The New Age of Murder Mystery: Embracing the Anti-Trope

We all love a good scare or a thrilling whodunit. But a large part of what makes the murder mystery and horror genres so comforting—yes, comforting—is their reliance on familiar tropes. Tropes are the cogs in the murder mystery machine, promising a certain amount of order to the chaos and the assurance that the puzzle will ultimately be solved.

Take everyone's favourite Locked-Room Mystery, where the victim is found dead with the doors bolted and windows secured from the inside. The payoff is a fiendishly clever solution; let's face it, we often care more about how the murderer did it than who they are. Or consider The Incompetent Police Detective, a foil that allows our eccentric main character to sweep in and solve the case. Tropes are the building blocks of the genre. An Agatha Christie novel would not be the same without the Gathering of suspects or The Grand Reveal, dramatic elements that we love to keep the audience guessing with.

Breaking the Comforting Contract

Age-old tropes exist across all genres, often bleeding into one another. The Final Girl and Cabin in the woods are horror staples, yet they offer the perfect setup for a mystery, especially when the protagonist, beaten down by the investigation, finally stands up and fights back. Tropes create our framework, the skeleton of our novel, but sometimes it is fun to move those bones around a little. We need to Frankenstein the plot and introduce some unpredictability to create something truly memorable.

Tropes are like a comforting contract: 'If I bring you a classic locked room mystery, you will look over the fact that our victim has no mobile phone service in the middle of a metropolitan city.' However, these conventions can feel stale and too predictable. For a modern murder mystery author to survive, we must create a new monster.

The Unreliable Age

The Flawless Detective is no longer a desirable character. Our new detectives are broken, human, and they make mistakes. They are unreliable, they often make the situation worse, and maybe—just maybe—they might actually be the killer.

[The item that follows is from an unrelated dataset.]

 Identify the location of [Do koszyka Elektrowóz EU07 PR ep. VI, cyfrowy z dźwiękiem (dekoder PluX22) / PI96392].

A favourite anti-trope of mine lies in another great, genre-spanning trope: The Cliffhanger. As much as I love a grand reveal, I often prefer the more messy approach of real life. The killer isn't always caught; they aren't always arrested. Sometimes they get away. This can leave our readers, myself included, with a haunting feeling, a lingering dread that the murderer will return—a technique the horror genre executes exceptionally well.

Embracing the anti-trope keeps the genre fresh, shocking, and completely addictive.